Set down, exactly as written, the lines from the top of the data to the line that holds "Given: Select the CENTRALBK symbol", and omit the pictures.

*** Data listing ***

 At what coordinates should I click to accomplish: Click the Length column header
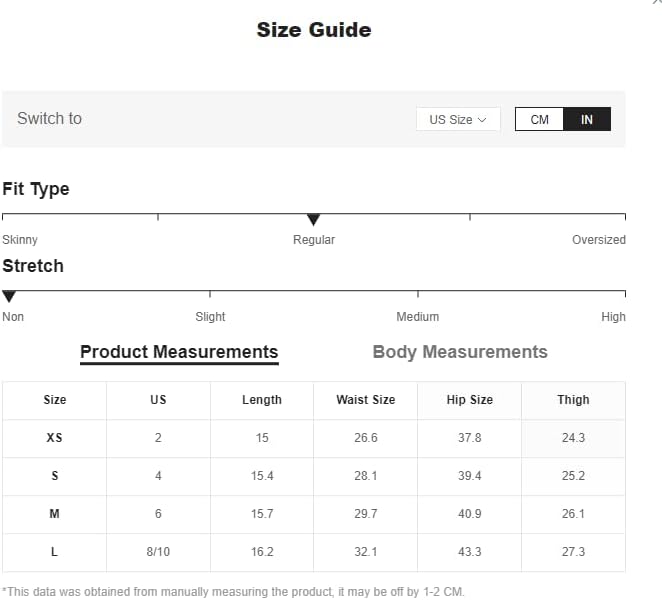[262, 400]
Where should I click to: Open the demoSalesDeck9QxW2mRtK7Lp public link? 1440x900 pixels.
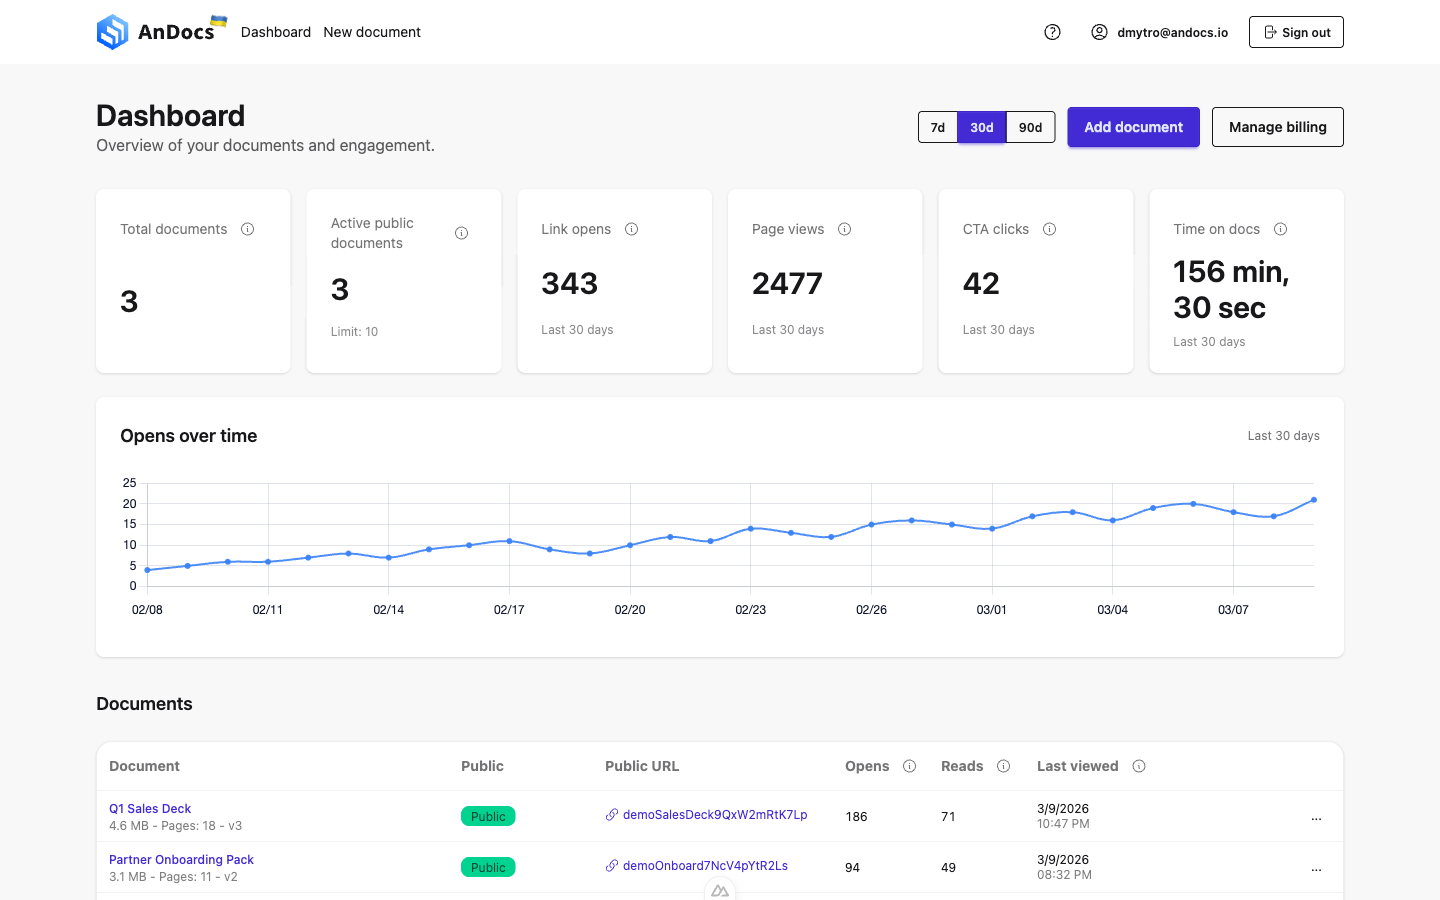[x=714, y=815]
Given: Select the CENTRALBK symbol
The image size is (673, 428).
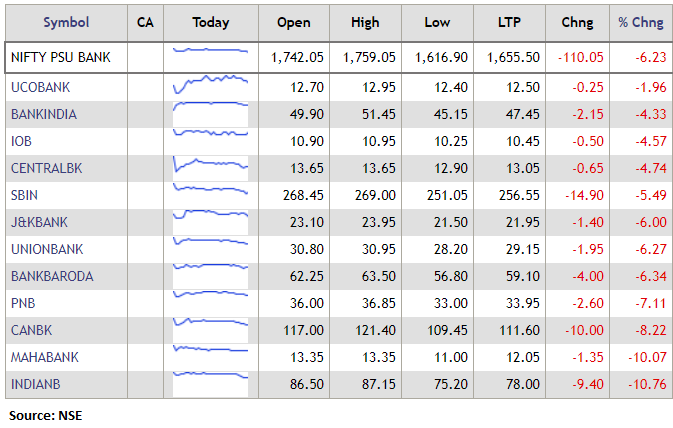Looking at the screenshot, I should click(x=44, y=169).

***

▶ [Expected output]:
 At what coordinates should I click to accomplish: Click the Length column header
[262, 400]
Where should I click to: Open the demoSalesDeck9QxW2mRtK7Lp public link? 1440x900 pixels.
[x=714, y=815]
Given: Select the CENTRALBK symbol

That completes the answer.